In time, we will recover out courage when we hear a neighbour cough, we will haul ourselves out of the stone age which Putin’s war looks set to return us too, and we will become used to living in plastic bubbles as the Earth fries, but we will never again be able to see a doctor face to face, pay for a pizza by cash or talk to a human being on a helpline.

For some reason, I felt drawn to finish with a quote from Brave New World – “A really efficient totalitarian state would be one in which the all-powerful executive of political bosses and their army of managers control a population of slaves who do not have to be coerced, because they love their servitude.”

That is our future – tethered to the internet by a mobile phone, dating by Tinder,  politics by fake news . . .

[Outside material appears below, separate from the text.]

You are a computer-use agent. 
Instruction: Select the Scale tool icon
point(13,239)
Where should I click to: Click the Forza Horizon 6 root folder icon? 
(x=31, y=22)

Aldous Huxley died on the same day as C S Lewis and J F Kennedy. Nobody noticed. Just like nobody notices our slide into a society of willing servitude.

Day 183

Last night, whilst browsing the internet, I found an interesting documentary on Wilko Johnson. His music may not appeal to you, but I think his story and personality may do, despite any musical differences. It’s called Oil City Confidential but I can’t find the link at the moment. It features music, poetry and the story of a man who was told he had just ten months to live because of inoperable cancer. As it turned out, he had a rare operable cancer and survived. I offer this as proof that there is interesting stuff on the internet if you can get through all the kitten videos.

Work was a little busier than average, with people coming to buy a variety of things. It always feels more like a shop when people come to buy stuff. When it’s just eBay we might as well be in a warehouse. Though if we were in a warehouse I wouldn’t have things falling on my head when we open the cupboard doors.

As a note for that mythical PhD student who will, one day, use my blog as a guide to life in 2022 – these are the edited highlights. The reality involves much more snoozing in front of TV and staring into space than the posts suggest. Of course, by then the life of a student will probably be so sanitised that drinking caffeine and driving a car will be seen as dreadful acts of self-destruction. Or, as they type in an underground bunker, my use of fossil fuels will be seen as part of the global warming process that produced the desert on “The Surface”, as they will call it . . .

Day 151

I’m on holiday now. Wednesday is my usual day off. Thursday and Friday are public holidays for the Platinum Jubilee, on Saturday the Post Office is closed so there is little point us working (according to the owner). It will be Monday before I work again. It’s a nice bonus, but a little annoying as it disrupts things like prescription orders. The Queen will, presumably, be working on those two days, so I don’t see why the rest of us can’t. I say “working” – a little correspondence, a personal appearance or two, checking up on Prince Andrew (currently chained in the Palace Dungeons where he cannot do more harm to the Royal Brand or see any woman under 50) and dinner cooked by a fleet of flunkeys is slightly different to the “work” that the erst of the country has to do.

I admit that’s a slightly jaundiced view of the Royal Life, but when you find out that Prince Charles has people to run his bath, and has precise requirements regarding water temperature, it hard not to espouse Trotskyite Principles.

I’ve been thinking about the events of yesterday, and have decided that it’s time to start filling my time with more  meaningful stuff, as there is a limited time between now and whatever lies ahead in terms of diminishing brain power. The first step is deciding what “meaningful stuff” actually is.

I suppose this is where I start becoming misty-eyed about family and grandchildren. Or decide I want to leave a lasting legacy.

Actually, I’m thinking about robbing a bank. The extra cash will come in handy as prices keep going up and if they catch me what can they do to me that is any worse than living in a care home? Poor food, authoritarian staff, room mates with low standards of personal hygiene – or jail?

The picture, with connotations of jail and snouts in the trough, seemed apt.